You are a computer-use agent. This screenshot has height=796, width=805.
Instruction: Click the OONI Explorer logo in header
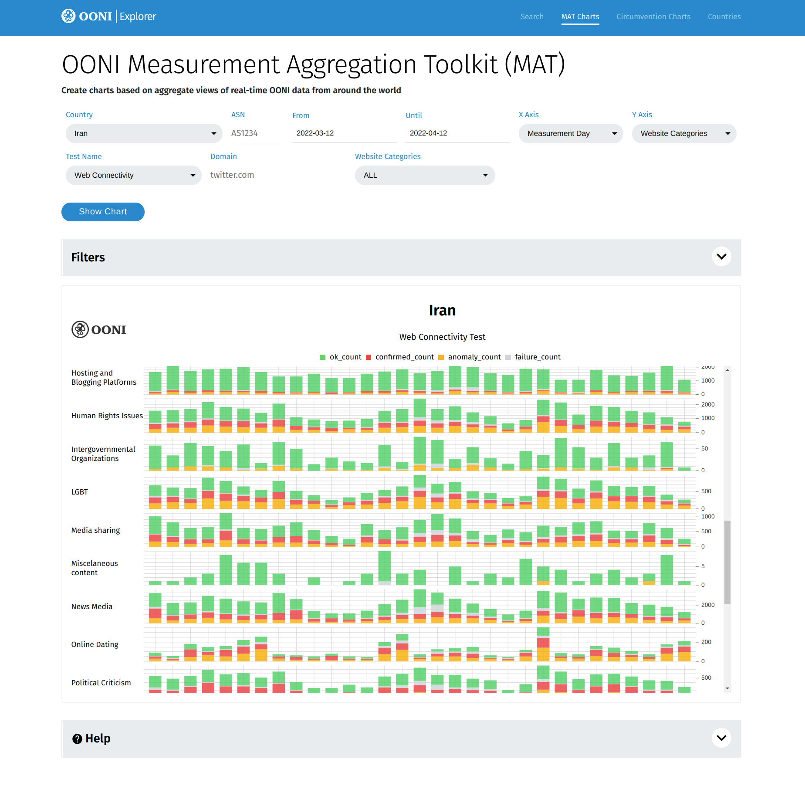109,17
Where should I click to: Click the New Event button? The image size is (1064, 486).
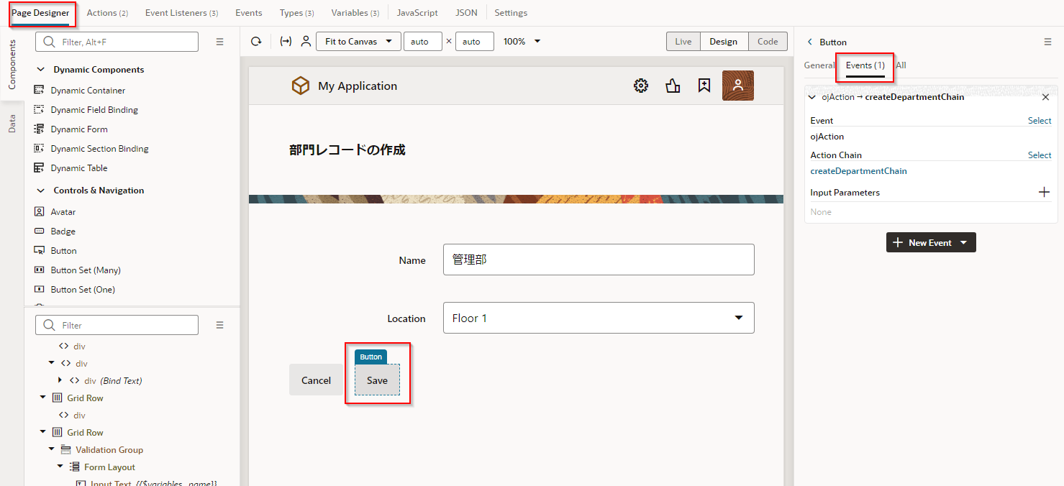click(930, 243)
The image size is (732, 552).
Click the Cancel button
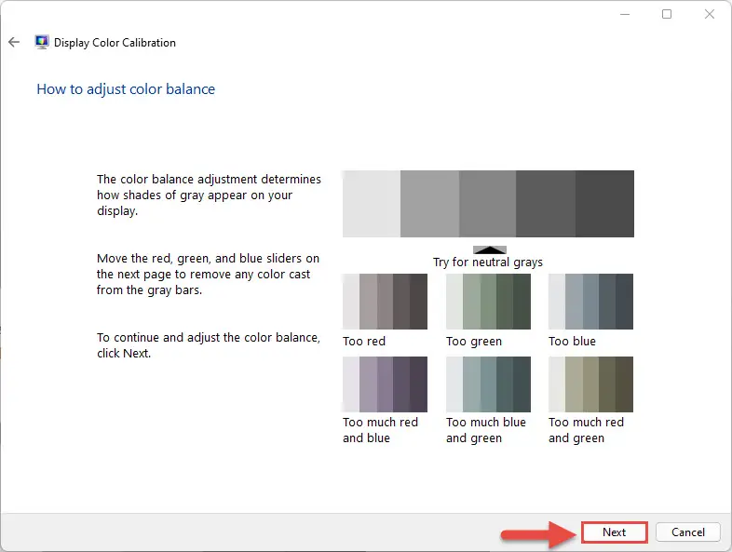click(x=687, y=532)
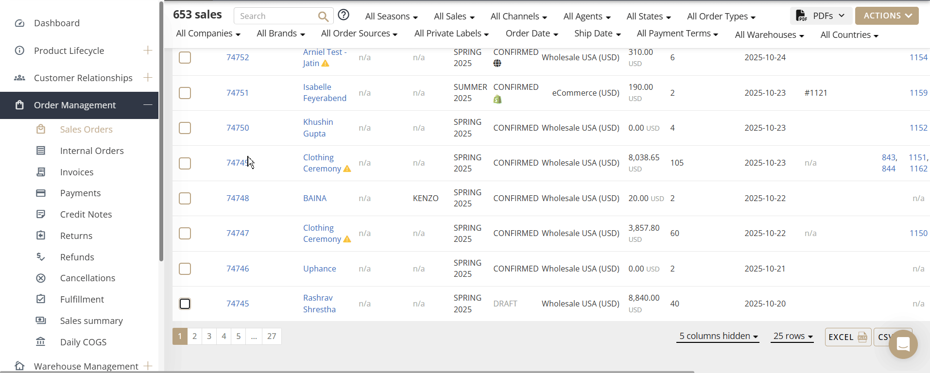Click the Dashboard gauge icon
This screenshot has width=930, height=373.
click(20, 23)
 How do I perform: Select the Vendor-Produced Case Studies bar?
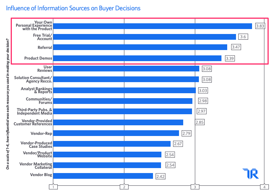(x=111, y=144)
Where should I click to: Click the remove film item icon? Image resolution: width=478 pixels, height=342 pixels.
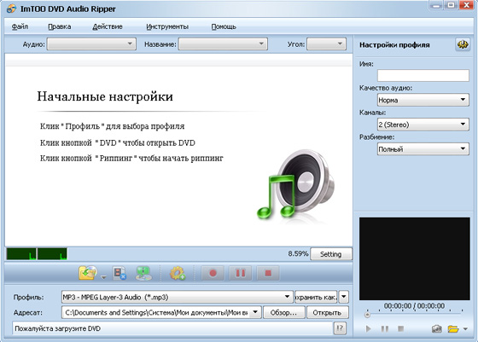(x=120, y=273)
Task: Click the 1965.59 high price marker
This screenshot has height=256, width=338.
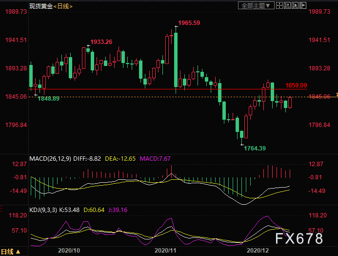Action: coord(189,23)

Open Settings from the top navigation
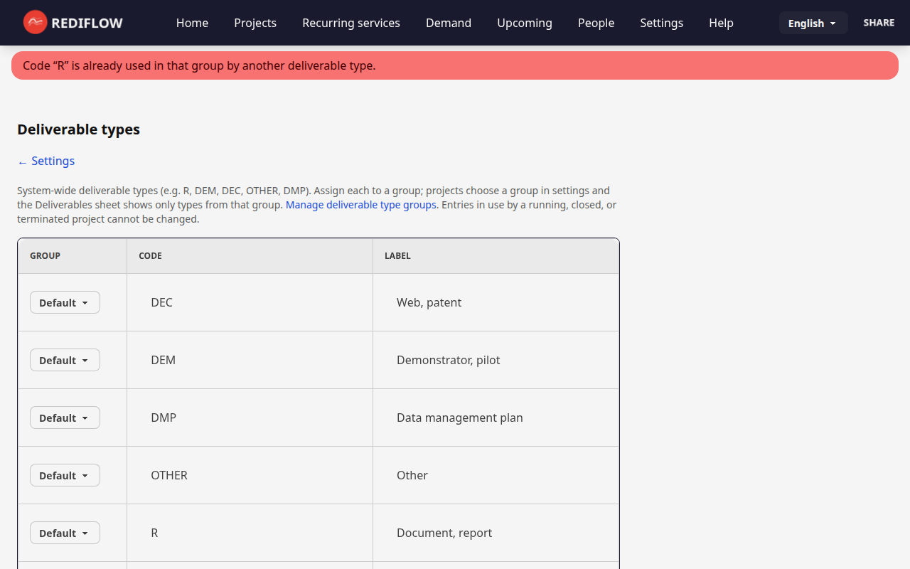(x=661, y=23)
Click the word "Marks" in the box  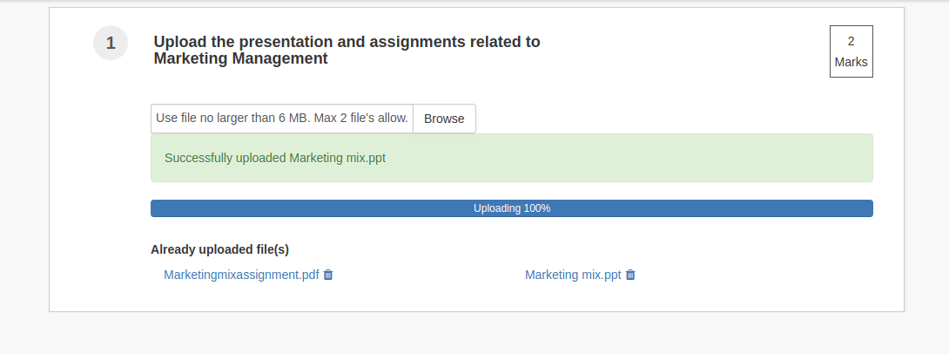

**Exercise instructions**
Since the pictures are not wanted, give the material again exactly without them.

**Solution to the problem**
You are a computer-use agent. This screenshot has height=796, width=805.
Instruction: Click the OONI Explorer logo in header
109,17
Where should I click to: Click the New Event button? The image size is (1064, 486).
click(930, 243)
The image size is (732, 552).
Click the Cancel button
click(x=687, y=532)
Click the Dashboard gauge icon
This screenshot has width=930, height=373.
click(20, 23)
 How do I perform: Select the Vendor-Produced Case Studies bar?
(x=111, y=144)
Where should I click to: Click the remove film item icon? Image resolution: width=478 pixels, height=342 pixels.
(x=120, y=273)
Task: Click the 1965.59 high price marker
This screenshot has height=256, width=338.
Action: coord(189,23)

Open Settings from the top navigation
(x=661, y=23)
Click the word "Marks" in the box  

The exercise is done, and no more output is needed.